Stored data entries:
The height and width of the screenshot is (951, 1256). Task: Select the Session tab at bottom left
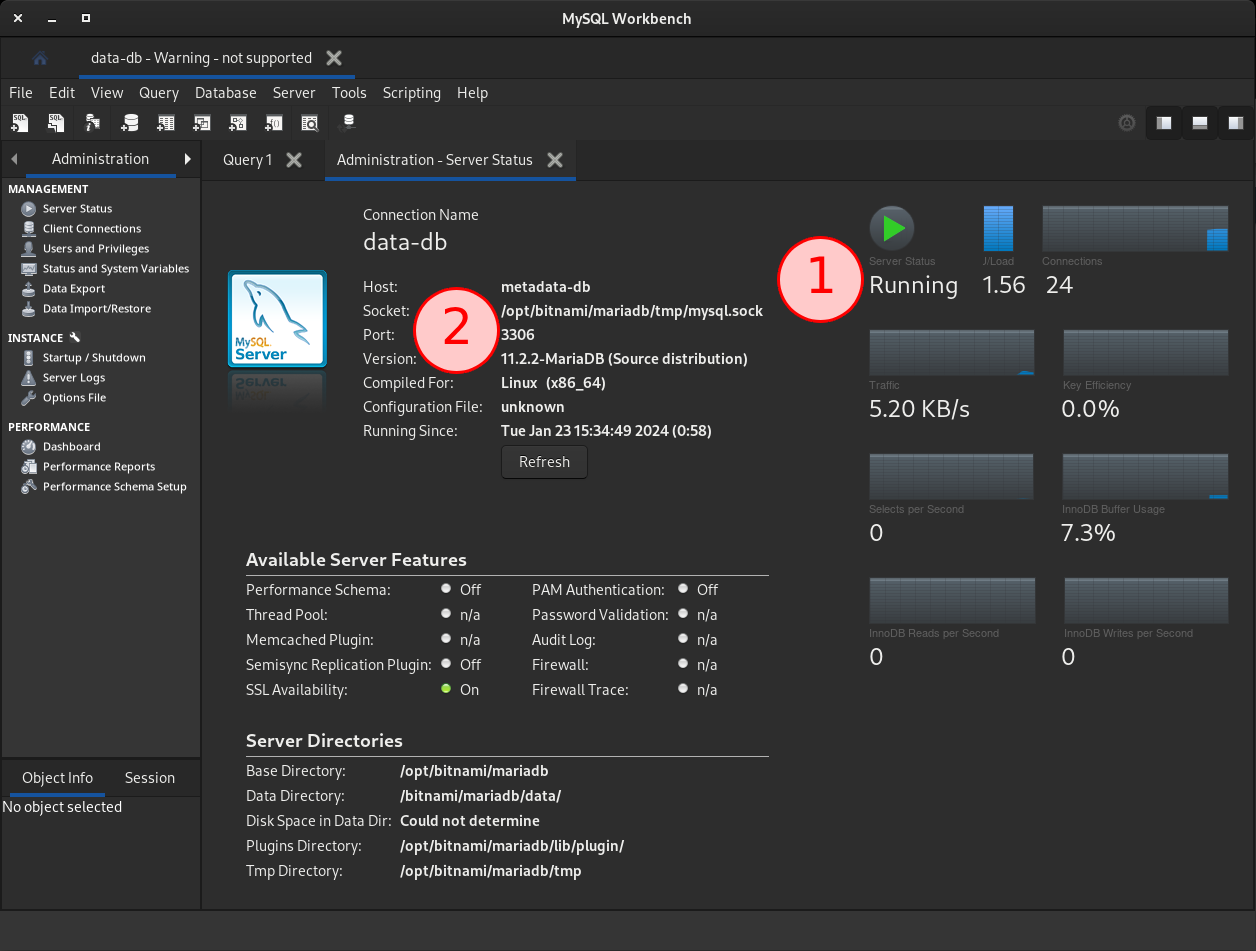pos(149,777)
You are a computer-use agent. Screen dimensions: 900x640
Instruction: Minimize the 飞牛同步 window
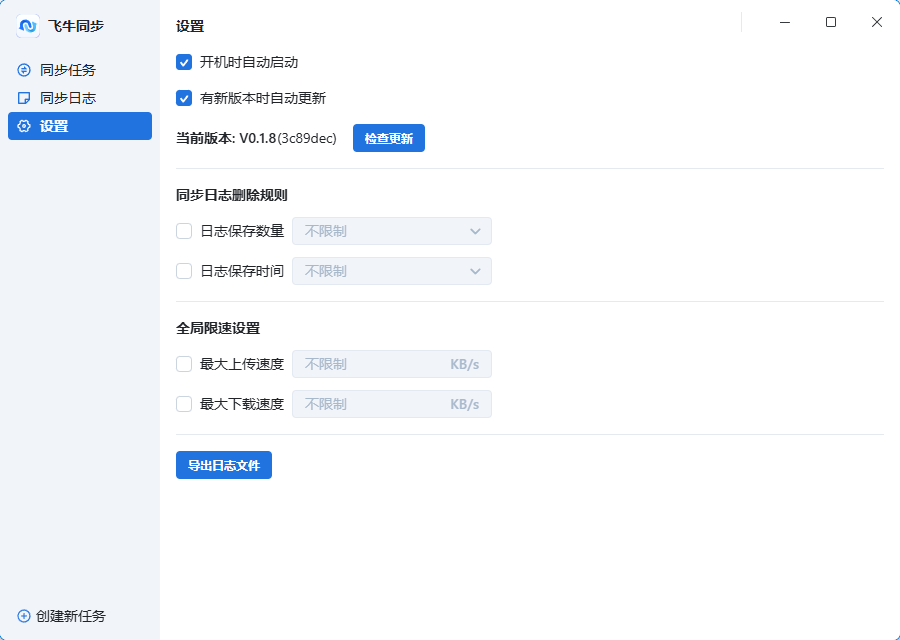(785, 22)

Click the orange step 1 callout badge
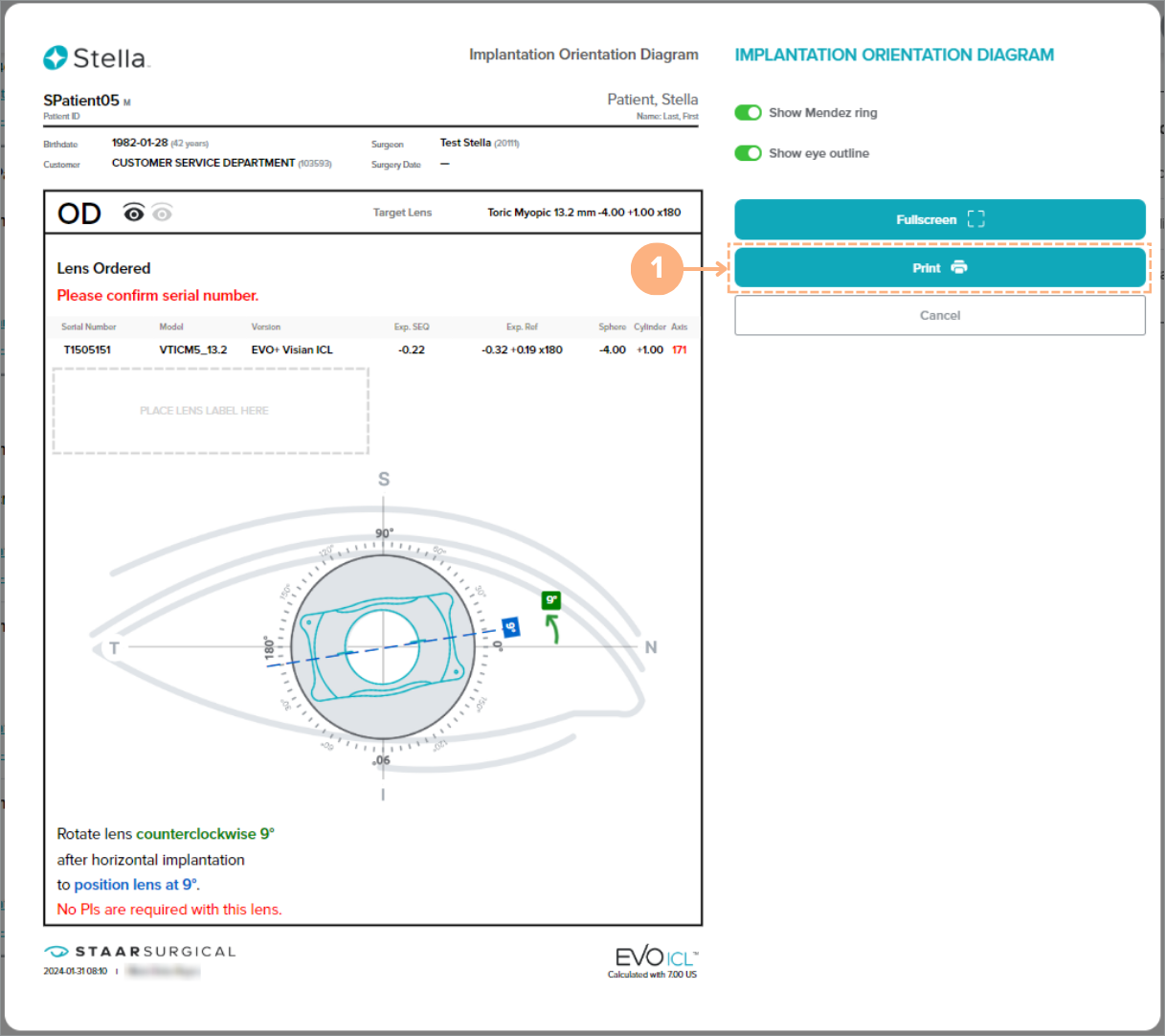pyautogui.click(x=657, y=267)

Exercise:
Rewrite all of the items above, putting "panel" in place of "window" and keeping everything else the same. Omit the pictures from your version.

Output for this task:
The height and width of the screenshot is (951, 1256). Task: Select the Session tab at bottom left
pos(149,777)
You are a computer-use agent. Screen dimensions: 900x640
Instruction: Minimize the 飞牛同步 panel
(785, 22)

Click the orange step 1 callout badge
pyautogui.click(x=657, y=267)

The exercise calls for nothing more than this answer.